─── Available data
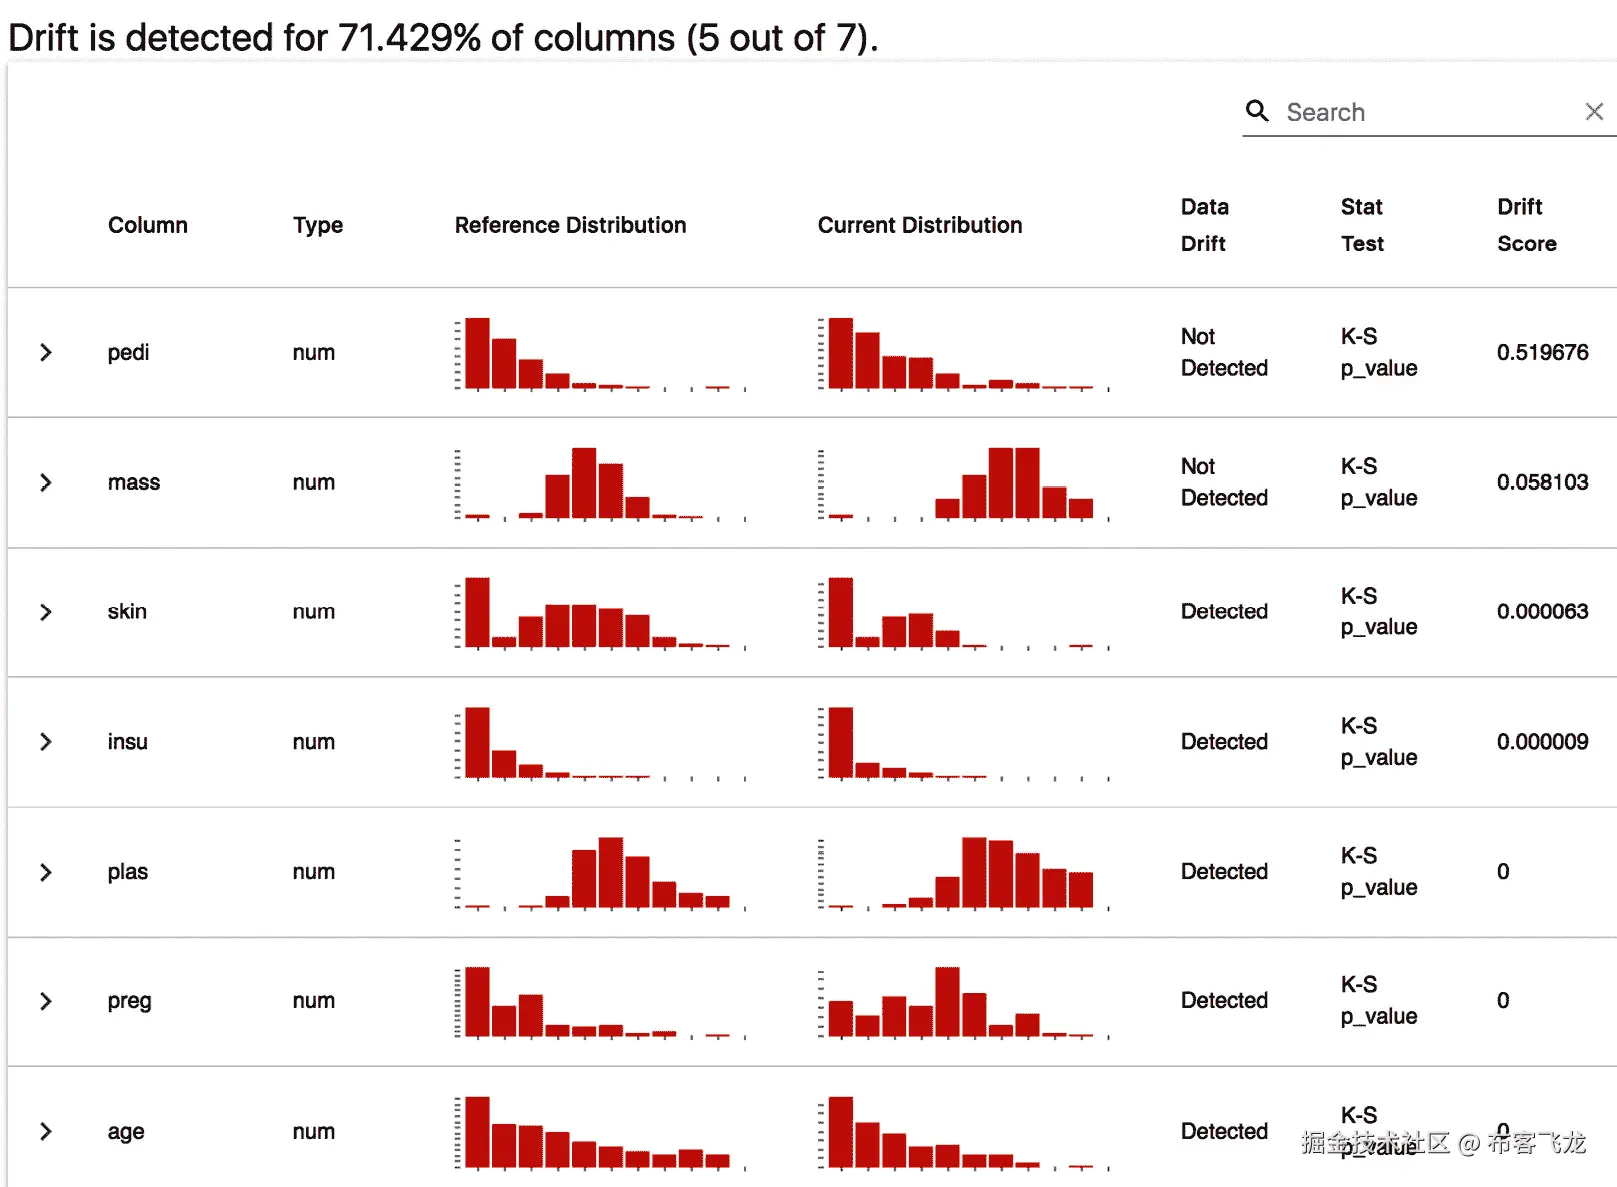This screenshot has width=1617, height=1187.
Task: Sort by the Type header
Action: pyautogui.click(x=318, y=225)
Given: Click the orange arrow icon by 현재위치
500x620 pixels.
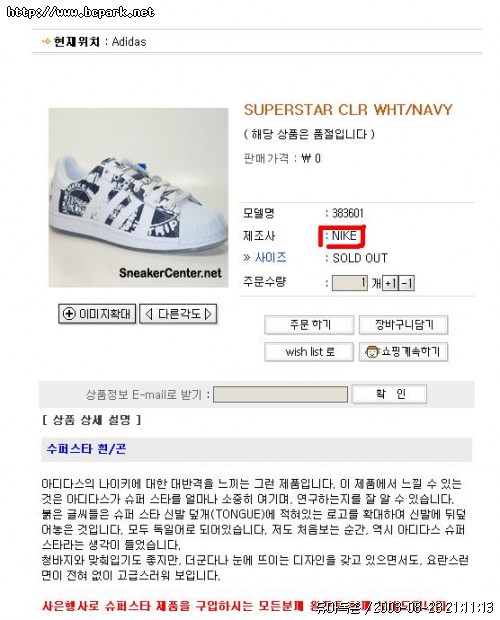Looking at the screenshot, I should pos(46,41).
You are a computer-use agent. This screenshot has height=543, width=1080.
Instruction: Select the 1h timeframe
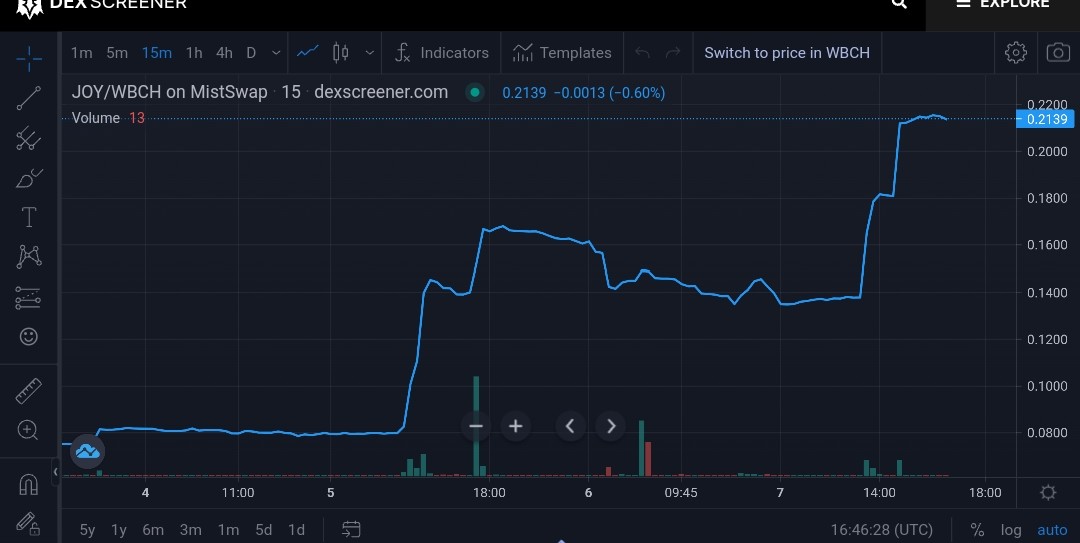pyautogui.click(x=194, y=52)
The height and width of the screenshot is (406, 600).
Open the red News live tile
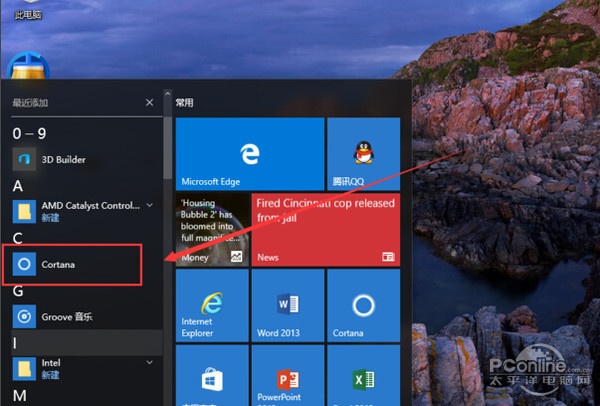[x=325, y=229]

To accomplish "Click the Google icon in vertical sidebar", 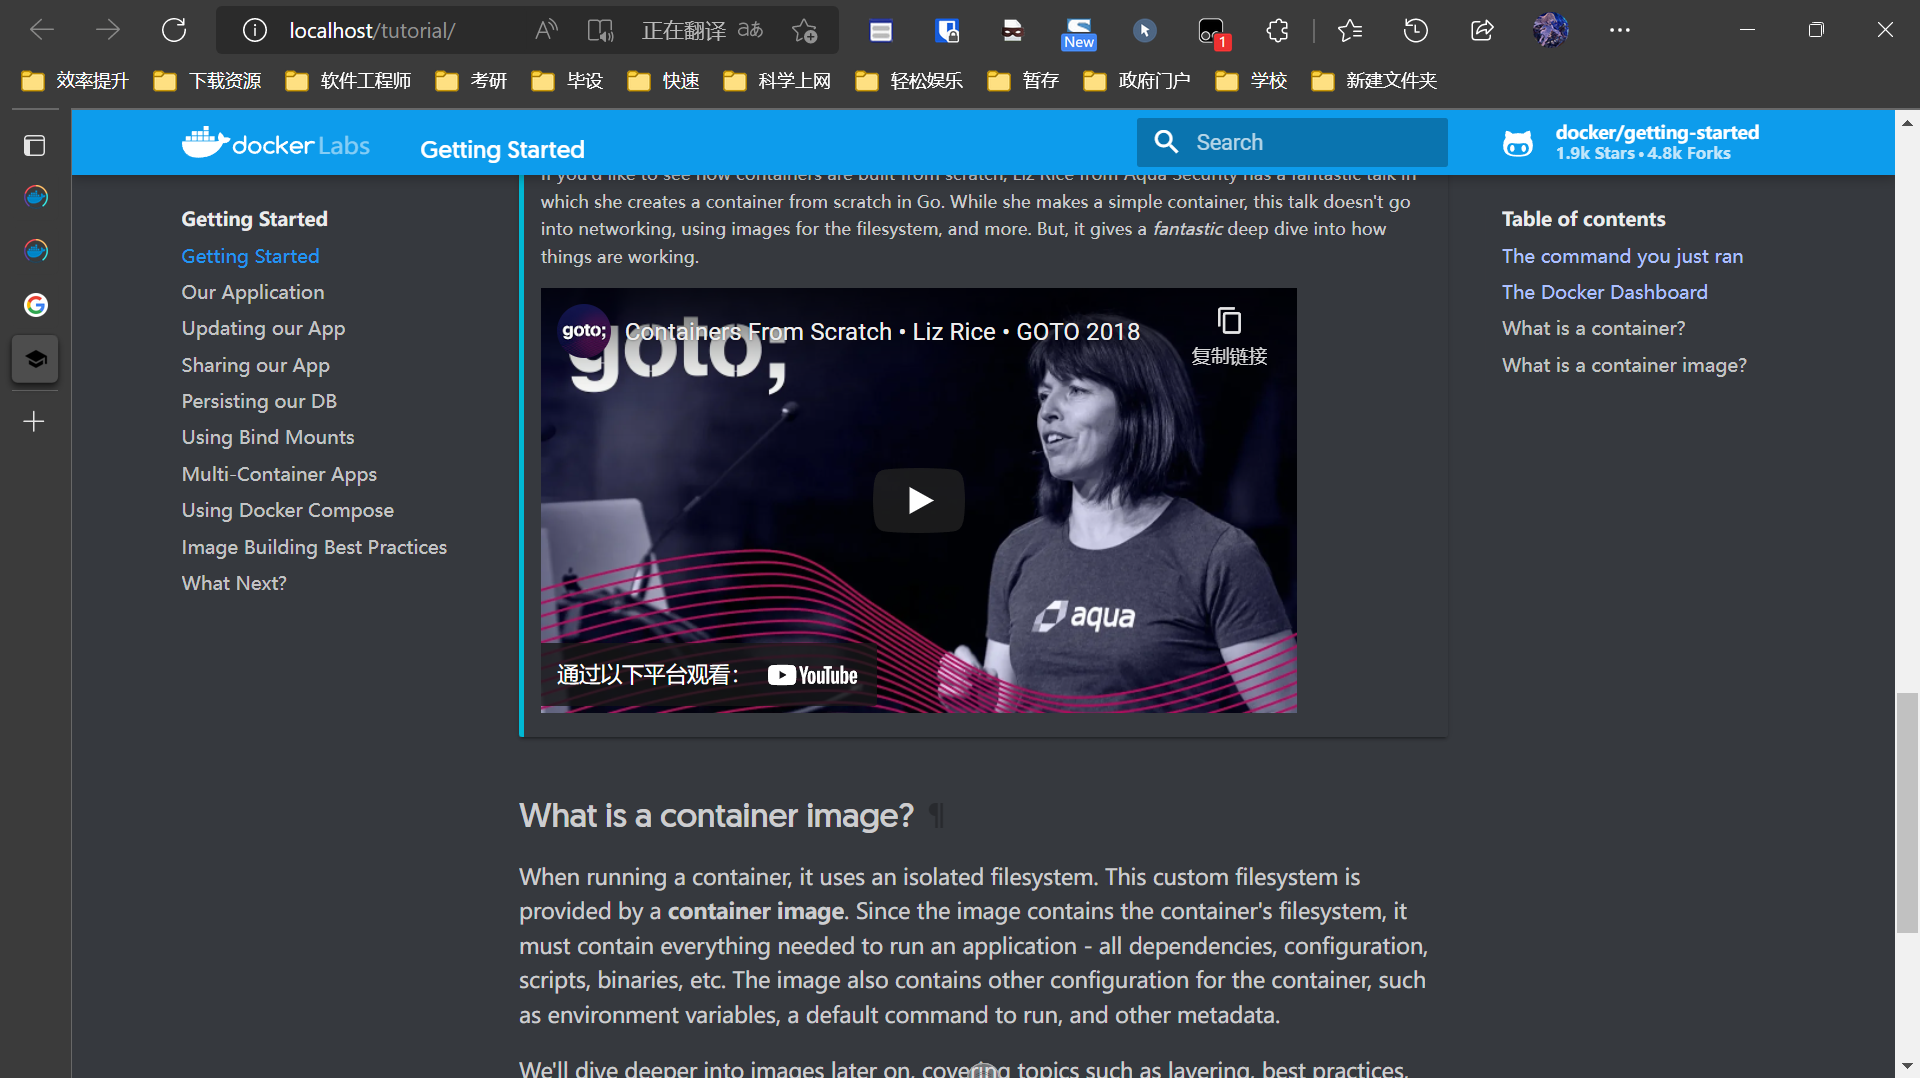I will pyautogui.click(x=35, y=305).
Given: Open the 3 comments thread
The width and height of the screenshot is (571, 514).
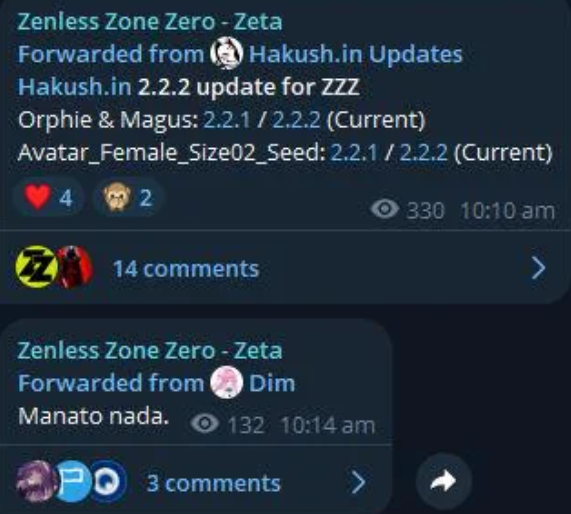Looking at the screenshot, I should (x=196, y=482).
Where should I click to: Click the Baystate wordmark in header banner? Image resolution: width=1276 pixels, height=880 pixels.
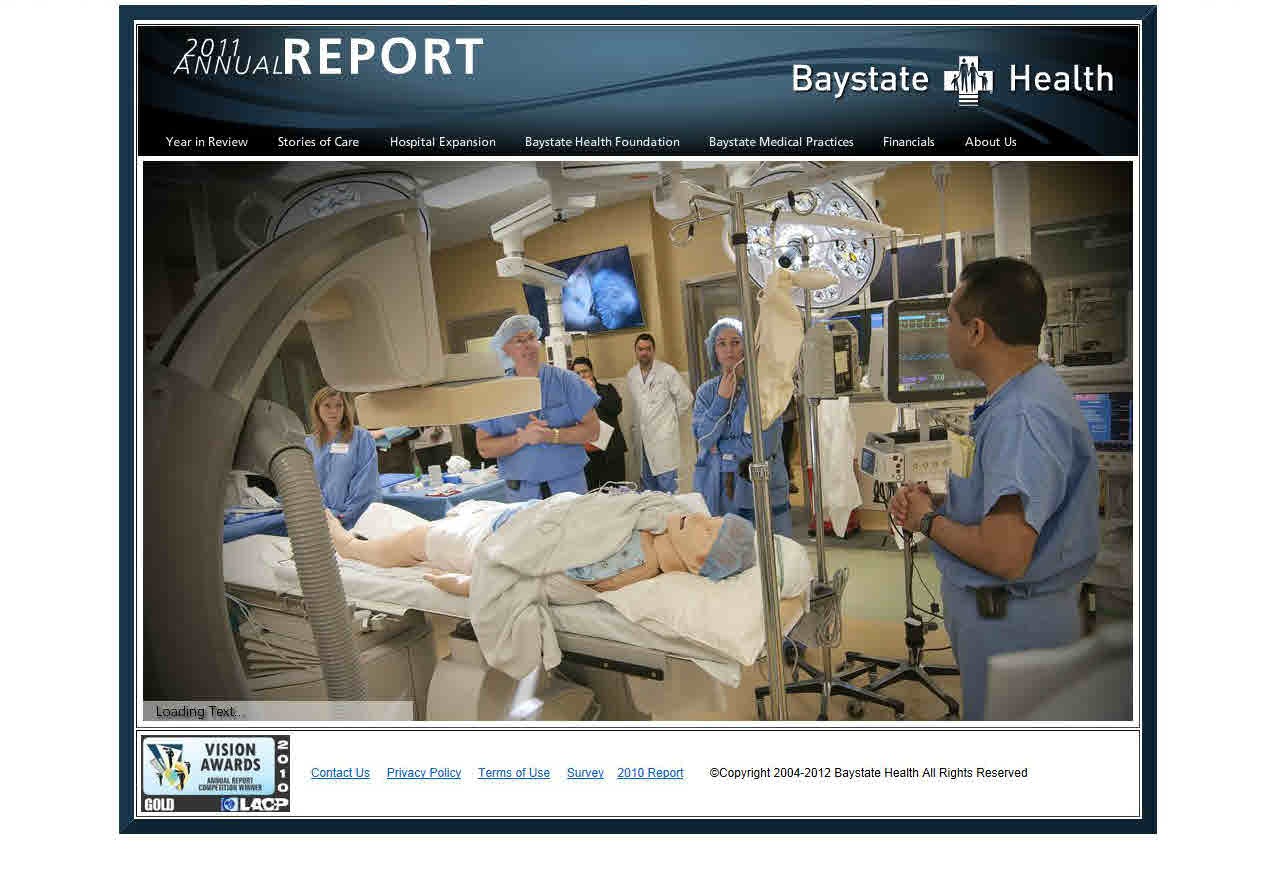860,80
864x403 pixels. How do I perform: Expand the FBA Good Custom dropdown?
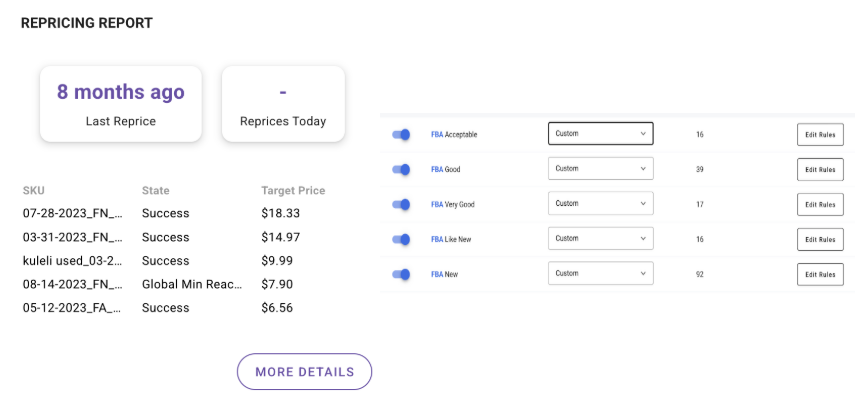(600, 169)
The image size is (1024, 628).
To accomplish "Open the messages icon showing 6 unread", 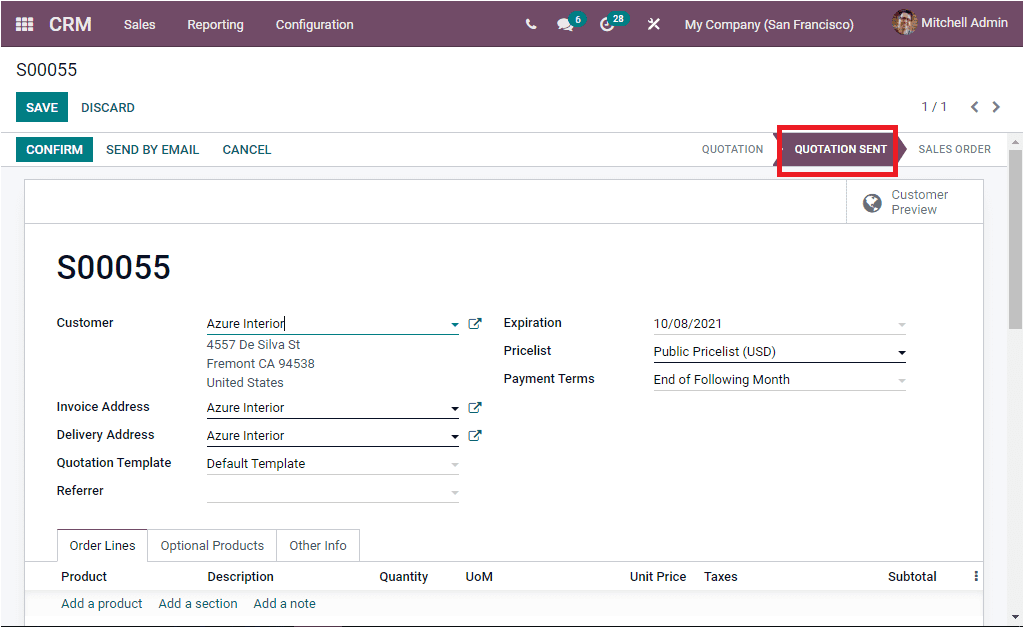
──────
Pull every line containing "Given" from the entries above and copy it.

Given: Click the orange arrow icon by 현재위치
Given: Open the 3 comments thread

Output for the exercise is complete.